Last week, Instagram announced a new shoppable tags feature, a way for brands to turn their Instagram feeds into retail space.
Here's how it works.
What Is Shoppable Instagram?
Starting in early November, Instagram is allowing a select number of brands, including Kate Spade, JackThreads, and Warbly Parker, to alpha test the shoppable tags product. You'll know a shoppable Instagram image when you see a tag saying "Tap to view products":
When you tap on that prompt, information bubbles will appear over the products for sale in the image:
From there, you can click through on the images to see product shots:
And if you see something you just have to have, you can click through and purchase it from the site, right then and there:
What Shoppable Instagram is Replacing
Before this announcement, brands who wanted shoppable Instagram functionality had to use confusing tools that turned likes and comments into mobile shopping carts. If they didn't use a tool, many brands would try to utilize their description and bio link to drive people to purchase, but without actual links in descriptions on Instagram, the bio links would often become stale, change, and that potential sale could be lost.
Shoppable tags provide Instagram users with the luxury of being able to easily act on that 'have-to-have-it-now' impulse that was previously reserved for other platforms, like Pinterest.
Instagram the Scrollable Catalog... and Magazine?
The user experience of Instagram is about to change significantly, no longer is Instagram just a place you go to peruse the most recent images from your favorite people and brands. The platform is now a scrollable, inspiring catalog.
According to JackThread's CMO, Ryan McIntyre, "Our community uses Instagram as an aspirational discovery platform and they're looking to us for inspiration." The inspiration JackThread's users find from their feed is similar to the inspiration many people find while flipping through a catalog - except now all they have to do to purchase is click.
If organic shoppable grams make it out of alpha and become available for everyone to use, we'll likely see a lot more e-commerce brands take to Instagram to market and sell their products. We may also see more posts per day from e-commerce brands as they try to squeeze more marketing value from the platform, resulting in an increased demand for Instagram scheduling tools.

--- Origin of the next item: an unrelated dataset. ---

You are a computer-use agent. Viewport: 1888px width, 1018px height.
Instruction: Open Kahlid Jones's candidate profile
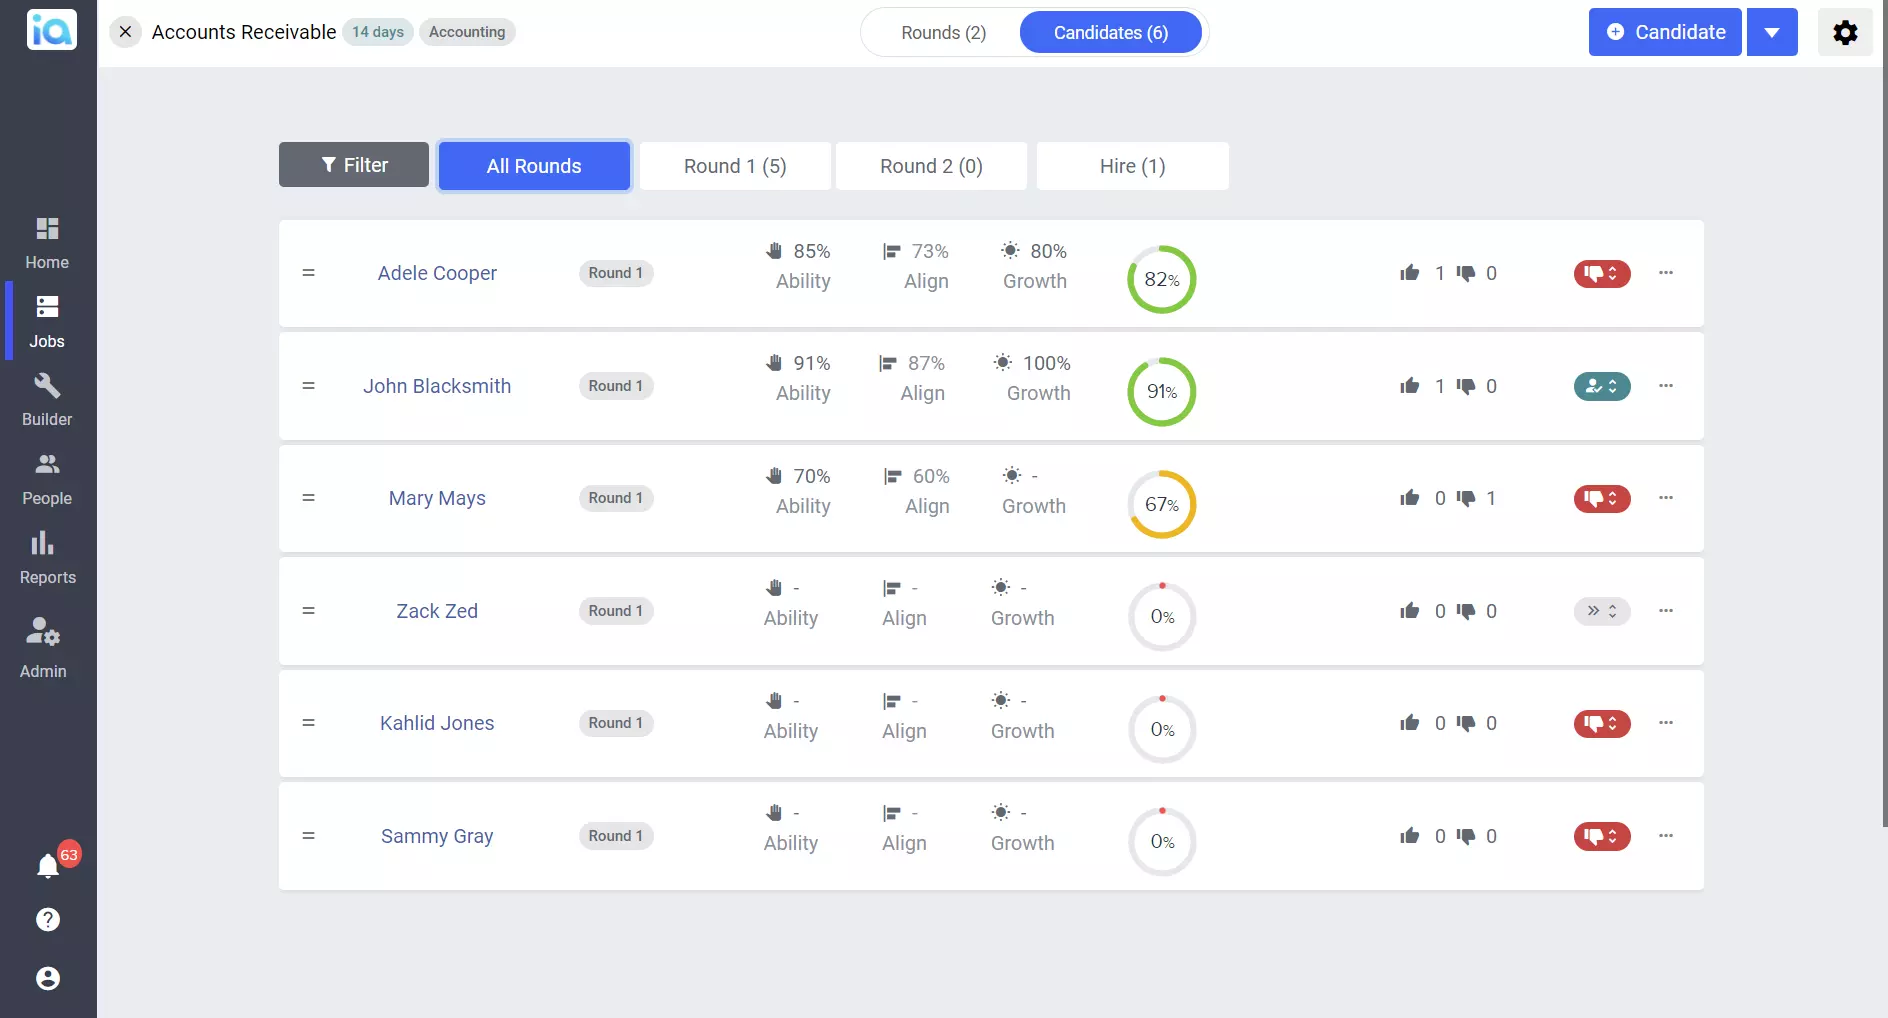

But why stop at making Instagram into a scrollable catalog when it could become a scrollable magazine, too? Shoppable tags could set a new precedent for organic links in posts - if brands can link to products, who's to say we won't soon be able to link to articles? When scheduling Instagram posts using, I currently create an easy-to-remember Bitly link to include in the description. Imagine if instead of having to create a Bitly link all I had to do is tag the blog post in a photo. That's music to my little marketing ears.